Al igual que ocurre en muchos países, entre el norte y el sur de Marruecos hay grandes diferencias. Una de las más conocidas entre los marroquíes es la idea de que el Norte es cosmopolita y abierto y el Sur menos moderno. Algo que cuando lo escuché por primera vez me sorprendió. Vete a saber por qué identificaba el Norte con el Rif y el Yebala, de orografía abrupta y, por ende, más cerrado, y el Sur, con las zonas más turísticas como Marrakech. Sin embargo, el Norte ha mirado hacia Europa y el Sur hacia sí mismo. Nada es como parece.

Curiosamente, el profesor que me acompañó a Essaouira solía contarme las dificultades que había tenido y seguía teniendo por ser de Tetuán y vivir en Agadir.

—Es mi acento del Norte —me decía—. Reconocen que no soy de la provincia y se aprovechan de mí.

Por eso, sólo permanecimos unos segundos en las gasolineras en las que paramos en el camino de vuelta de Essaouira a Agadir. Cuando el responsable salía, él lo miraba fijamente a la cara, arrancaba el coche y desaparecíamos.

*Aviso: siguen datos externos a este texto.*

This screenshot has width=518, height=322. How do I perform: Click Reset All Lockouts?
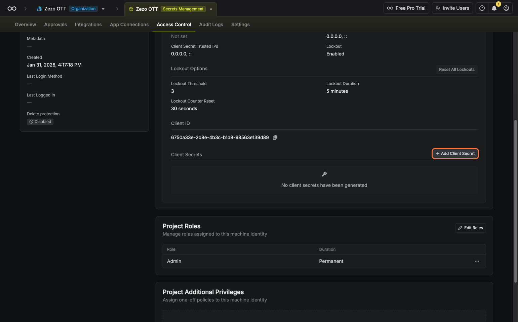pos(456,70)

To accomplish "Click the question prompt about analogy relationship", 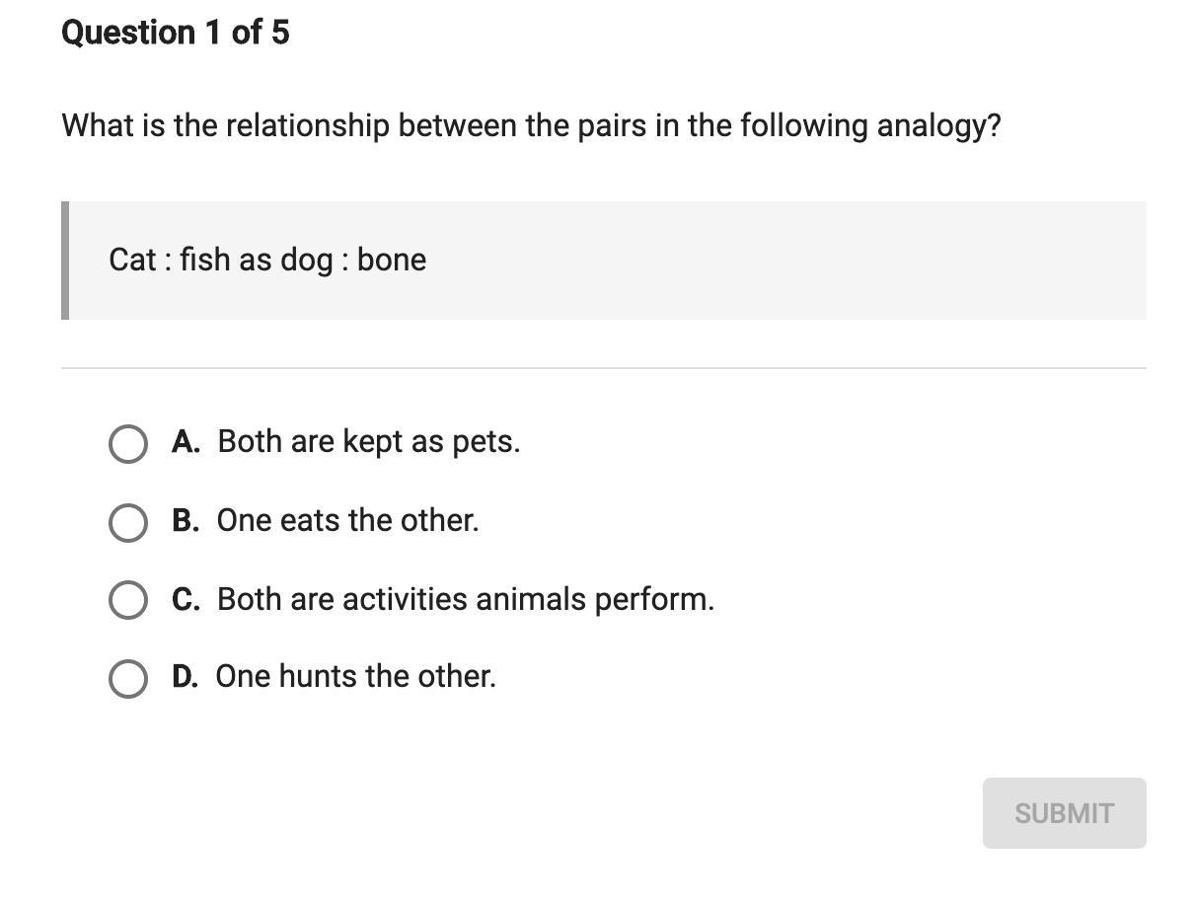I will click(x=531, y=126).
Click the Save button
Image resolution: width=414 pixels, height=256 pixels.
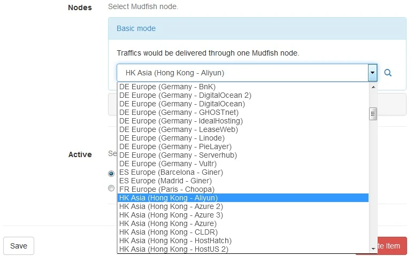(x=19, y=246)
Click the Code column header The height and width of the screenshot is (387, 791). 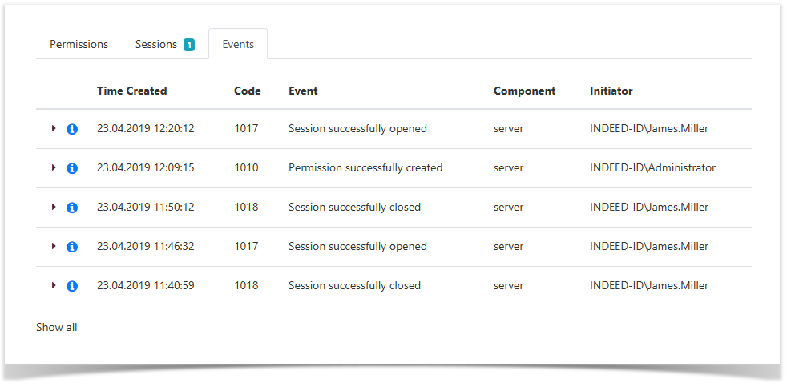tap(248, 91)
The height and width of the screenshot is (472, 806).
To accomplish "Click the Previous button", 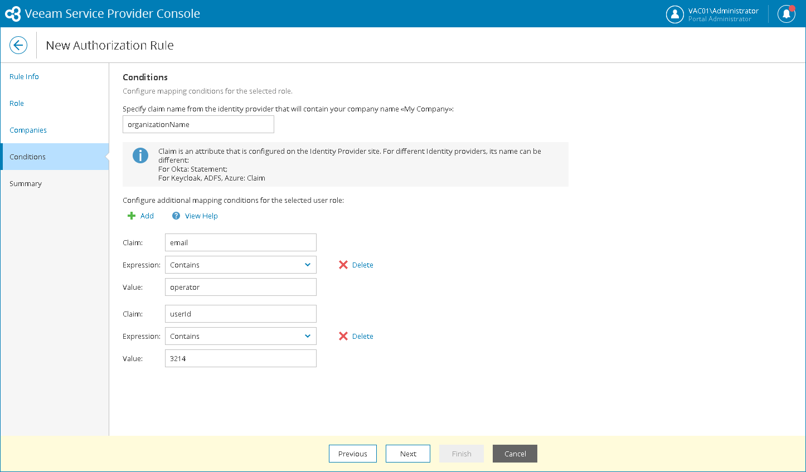I will pos(353,454).
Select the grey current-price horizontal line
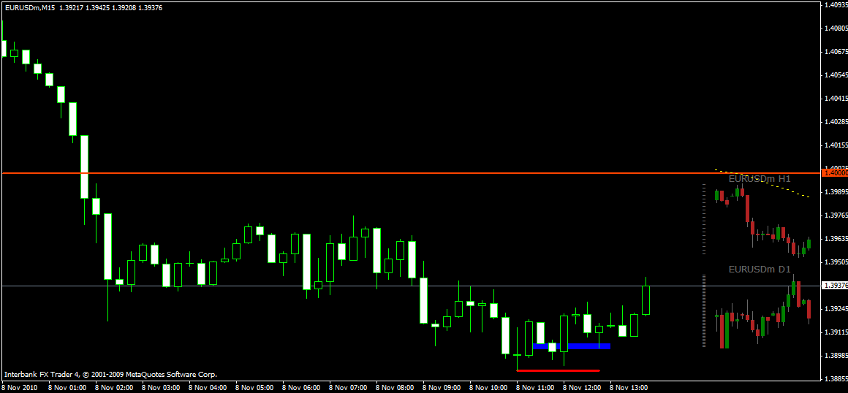 tap(411, 286)
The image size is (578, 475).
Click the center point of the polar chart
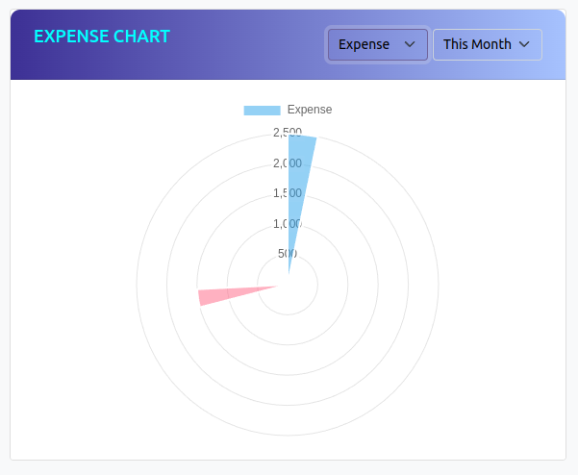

—No me gusta su cara —decía—, no me fío de él. Una vez me pusieron gasolina mezclada con agua. Reconocieron por mi acento que venía del Norte y no era de aquí.

En otra ocasión, se enfadó mucho en un pueblo pequeñísimo en el que paramos a comer tras pagar «el derecho a parrillas» de un chiringuito donde nos habían asado unas doradas, compradas antes en la barca de unos pescadores.

—Ladrones, son unos ladrones. Carísimo, sólo por asar cuatro pescados… Se han dado cuenta de que soy del Norte.

A pesar de todo, yo no había ido a Agadir para viajar hacia el Norte. Había ido a Marruecos para ir al Sur, más al Sur, todo lo que pudiera descender siguiendo al océano. Los días no dieron para tanto, pero, como suele pasar a veces con los deseos que quedan insatisfechos, se ha abierto una nueva ventana para cumplirlos: me han vuelto a invitar en noviembre. Espero entonces viajar en coche hasta Dakhla y pasar por Mirleft, Tan Tan, Tarfaya, El Aaiún y, cómo no, Sidi Ifni. El lugar preferido por algunos agadireños para pasar las vacaciones.

—Es una costa muy hermosa, acaban de arreglar el pueblo y además es barato —me confesó un profesor de Estudios Mediterráneos—. Ya sé que los españoles prefieren ir al sureste marroquí, es la zona que más les gusta, son los reyes. Sin embargo, yo prefiero Sidi Ifni.